* **Goal**: Report each line of the material that contains the word "column". Case matters.

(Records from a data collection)

= = = = =

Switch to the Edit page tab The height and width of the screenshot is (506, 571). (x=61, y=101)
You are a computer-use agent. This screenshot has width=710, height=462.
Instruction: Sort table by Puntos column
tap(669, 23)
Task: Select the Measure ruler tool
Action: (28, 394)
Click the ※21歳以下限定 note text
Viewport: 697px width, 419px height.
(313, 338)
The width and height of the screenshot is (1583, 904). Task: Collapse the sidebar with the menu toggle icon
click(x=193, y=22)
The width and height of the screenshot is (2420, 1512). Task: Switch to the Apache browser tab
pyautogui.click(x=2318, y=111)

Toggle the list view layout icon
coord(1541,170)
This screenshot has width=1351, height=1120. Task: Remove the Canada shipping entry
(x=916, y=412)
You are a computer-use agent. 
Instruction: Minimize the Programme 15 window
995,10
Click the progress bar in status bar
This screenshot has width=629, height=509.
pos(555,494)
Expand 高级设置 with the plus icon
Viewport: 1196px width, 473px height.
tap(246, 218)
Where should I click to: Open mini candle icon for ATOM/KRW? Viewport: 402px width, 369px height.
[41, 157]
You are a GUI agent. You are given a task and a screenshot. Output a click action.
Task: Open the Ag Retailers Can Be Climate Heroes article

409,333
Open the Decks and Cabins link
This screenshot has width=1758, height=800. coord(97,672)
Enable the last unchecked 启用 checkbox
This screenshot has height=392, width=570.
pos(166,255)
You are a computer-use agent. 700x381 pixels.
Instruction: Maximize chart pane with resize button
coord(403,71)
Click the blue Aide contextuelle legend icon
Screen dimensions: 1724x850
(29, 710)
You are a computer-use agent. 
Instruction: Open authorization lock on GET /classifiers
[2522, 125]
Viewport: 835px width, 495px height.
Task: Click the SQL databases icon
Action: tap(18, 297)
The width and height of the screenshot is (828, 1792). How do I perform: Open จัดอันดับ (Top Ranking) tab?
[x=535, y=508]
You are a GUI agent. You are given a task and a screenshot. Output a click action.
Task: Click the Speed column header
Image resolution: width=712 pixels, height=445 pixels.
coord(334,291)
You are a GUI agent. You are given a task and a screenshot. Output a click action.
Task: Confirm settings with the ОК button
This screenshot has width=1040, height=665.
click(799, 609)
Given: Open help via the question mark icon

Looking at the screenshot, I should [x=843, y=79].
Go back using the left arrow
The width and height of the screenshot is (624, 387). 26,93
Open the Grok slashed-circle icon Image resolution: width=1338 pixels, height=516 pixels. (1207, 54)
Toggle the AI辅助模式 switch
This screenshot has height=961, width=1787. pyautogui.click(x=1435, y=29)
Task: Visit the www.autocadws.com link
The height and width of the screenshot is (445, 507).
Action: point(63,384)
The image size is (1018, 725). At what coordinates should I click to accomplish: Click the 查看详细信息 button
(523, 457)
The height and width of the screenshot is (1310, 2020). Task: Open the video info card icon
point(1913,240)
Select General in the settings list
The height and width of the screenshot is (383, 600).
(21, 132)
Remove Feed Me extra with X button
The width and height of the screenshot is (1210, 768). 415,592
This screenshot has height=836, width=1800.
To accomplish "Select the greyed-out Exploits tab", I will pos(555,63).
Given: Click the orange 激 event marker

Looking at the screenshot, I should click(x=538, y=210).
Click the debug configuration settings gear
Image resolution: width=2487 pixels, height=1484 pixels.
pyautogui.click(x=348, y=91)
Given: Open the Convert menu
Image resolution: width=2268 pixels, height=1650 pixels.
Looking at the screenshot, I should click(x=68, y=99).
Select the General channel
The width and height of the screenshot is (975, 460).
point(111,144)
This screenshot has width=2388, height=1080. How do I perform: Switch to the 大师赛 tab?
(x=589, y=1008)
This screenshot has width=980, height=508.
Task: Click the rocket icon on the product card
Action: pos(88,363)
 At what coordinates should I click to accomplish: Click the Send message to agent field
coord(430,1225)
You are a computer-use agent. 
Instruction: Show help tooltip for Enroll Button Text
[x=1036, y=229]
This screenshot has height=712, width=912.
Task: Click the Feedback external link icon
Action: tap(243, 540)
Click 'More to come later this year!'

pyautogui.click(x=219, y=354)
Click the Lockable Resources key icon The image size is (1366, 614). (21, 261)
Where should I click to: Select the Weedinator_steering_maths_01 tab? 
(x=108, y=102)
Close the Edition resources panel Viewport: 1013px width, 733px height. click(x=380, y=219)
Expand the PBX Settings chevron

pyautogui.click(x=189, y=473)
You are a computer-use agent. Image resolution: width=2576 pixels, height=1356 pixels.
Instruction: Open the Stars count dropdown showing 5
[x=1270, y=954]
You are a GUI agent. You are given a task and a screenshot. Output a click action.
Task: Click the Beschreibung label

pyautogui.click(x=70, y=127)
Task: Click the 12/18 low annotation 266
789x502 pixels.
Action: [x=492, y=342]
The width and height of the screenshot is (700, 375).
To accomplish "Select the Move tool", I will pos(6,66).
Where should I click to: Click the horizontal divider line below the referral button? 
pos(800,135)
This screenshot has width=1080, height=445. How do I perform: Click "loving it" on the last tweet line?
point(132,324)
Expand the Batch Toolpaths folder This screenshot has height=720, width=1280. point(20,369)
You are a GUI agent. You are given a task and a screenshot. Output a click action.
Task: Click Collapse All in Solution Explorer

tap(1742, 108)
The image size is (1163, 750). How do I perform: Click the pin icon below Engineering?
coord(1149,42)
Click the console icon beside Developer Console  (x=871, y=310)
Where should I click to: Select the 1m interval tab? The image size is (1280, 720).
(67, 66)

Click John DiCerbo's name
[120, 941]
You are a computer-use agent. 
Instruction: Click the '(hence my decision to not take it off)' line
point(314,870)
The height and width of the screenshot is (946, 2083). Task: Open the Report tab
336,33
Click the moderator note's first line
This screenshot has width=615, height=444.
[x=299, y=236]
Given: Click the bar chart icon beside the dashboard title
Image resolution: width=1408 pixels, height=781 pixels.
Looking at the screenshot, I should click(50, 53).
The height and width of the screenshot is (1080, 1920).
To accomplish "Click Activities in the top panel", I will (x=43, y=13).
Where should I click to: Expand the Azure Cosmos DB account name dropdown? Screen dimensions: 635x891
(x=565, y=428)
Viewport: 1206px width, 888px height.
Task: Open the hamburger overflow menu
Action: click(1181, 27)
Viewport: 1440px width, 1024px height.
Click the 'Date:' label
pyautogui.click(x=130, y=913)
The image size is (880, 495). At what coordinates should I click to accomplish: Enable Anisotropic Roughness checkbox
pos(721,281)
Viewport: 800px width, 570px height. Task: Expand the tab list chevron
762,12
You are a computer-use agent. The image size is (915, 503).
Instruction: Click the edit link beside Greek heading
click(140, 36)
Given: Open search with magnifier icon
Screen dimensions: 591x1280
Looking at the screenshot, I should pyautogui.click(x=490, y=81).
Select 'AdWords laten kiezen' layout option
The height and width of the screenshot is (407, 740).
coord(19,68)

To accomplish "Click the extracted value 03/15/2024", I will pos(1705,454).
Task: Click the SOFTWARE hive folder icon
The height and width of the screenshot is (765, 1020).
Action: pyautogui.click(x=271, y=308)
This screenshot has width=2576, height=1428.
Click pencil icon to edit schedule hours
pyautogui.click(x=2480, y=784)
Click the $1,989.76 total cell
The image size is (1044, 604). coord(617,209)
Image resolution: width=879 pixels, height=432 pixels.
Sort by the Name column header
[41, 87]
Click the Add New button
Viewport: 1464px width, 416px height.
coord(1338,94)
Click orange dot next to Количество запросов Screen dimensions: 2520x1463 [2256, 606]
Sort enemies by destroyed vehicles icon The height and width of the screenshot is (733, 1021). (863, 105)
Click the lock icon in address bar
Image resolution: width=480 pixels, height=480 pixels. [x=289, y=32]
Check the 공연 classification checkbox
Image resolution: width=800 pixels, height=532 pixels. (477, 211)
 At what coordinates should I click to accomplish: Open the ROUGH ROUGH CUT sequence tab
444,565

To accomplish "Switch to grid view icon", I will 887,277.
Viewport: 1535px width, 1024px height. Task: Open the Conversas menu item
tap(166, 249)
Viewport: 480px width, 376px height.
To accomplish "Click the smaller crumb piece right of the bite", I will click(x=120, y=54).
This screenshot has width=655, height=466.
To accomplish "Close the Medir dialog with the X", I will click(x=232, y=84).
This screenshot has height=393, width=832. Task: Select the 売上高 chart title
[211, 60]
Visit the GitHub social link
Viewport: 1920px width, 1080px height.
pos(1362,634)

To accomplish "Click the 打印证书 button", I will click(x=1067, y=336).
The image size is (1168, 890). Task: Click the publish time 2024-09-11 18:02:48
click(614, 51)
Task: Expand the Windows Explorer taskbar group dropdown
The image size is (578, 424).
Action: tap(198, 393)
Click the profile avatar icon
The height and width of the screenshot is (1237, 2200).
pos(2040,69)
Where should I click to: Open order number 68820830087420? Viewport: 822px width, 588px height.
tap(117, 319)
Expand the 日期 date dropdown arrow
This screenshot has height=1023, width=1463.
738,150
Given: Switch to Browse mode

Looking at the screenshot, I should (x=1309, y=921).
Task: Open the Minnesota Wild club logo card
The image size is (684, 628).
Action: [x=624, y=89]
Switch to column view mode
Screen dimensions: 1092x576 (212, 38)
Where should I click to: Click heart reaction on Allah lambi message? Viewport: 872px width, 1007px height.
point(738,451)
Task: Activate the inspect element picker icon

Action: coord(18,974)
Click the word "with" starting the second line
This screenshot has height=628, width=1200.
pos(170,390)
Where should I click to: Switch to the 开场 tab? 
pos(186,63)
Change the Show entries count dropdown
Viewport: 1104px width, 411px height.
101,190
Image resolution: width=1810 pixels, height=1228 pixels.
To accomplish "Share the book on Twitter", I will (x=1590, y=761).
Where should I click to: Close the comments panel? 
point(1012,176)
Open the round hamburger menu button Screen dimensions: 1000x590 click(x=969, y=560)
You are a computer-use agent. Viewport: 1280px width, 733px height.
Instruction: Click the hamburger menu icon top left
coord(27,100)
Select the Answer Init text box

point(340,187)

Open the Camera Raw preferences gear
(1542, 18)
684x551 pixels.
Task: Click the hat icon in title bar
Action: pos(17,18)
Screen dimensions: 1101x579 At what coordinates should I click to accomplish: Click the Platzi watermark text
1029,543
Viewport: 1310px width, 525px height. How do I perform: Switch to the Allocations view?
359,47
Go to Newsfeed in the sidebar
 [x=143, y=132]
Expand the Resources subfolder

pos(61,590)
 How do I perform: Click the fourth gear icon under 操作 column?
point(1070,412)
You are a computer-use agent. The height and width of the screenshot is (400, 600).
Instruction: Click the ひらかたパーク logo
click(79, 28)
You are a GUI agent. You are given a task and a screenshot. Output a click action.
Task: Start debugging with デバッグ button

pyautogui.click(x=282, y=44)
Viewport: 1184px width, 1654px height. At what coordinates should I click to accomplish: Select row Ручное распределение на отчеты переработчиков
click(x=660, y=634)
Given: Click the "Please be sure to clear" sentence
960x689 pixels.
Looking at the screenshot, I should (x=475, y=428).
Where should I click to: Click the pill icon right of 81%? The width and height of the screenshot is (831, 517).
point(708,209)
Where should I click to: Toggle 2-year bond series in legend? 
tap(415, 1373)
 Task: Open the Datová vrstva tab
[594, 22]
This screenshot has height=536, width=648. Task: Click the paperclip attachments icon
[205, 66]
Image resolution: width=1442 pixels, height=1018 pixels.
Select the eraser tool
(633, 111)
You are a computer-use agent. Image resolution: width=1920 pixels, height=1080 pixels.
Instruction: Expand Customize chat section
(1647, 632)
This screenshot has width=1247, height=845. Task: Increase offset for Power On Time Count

= = = = =

* **Correct response**:
Instruction: Sort table by Puntos column
Task: Click the Speed column header
Sort by the Name column header
Switch to column view mode
 How do I perform: Click the fourth gear icon under 操作 column?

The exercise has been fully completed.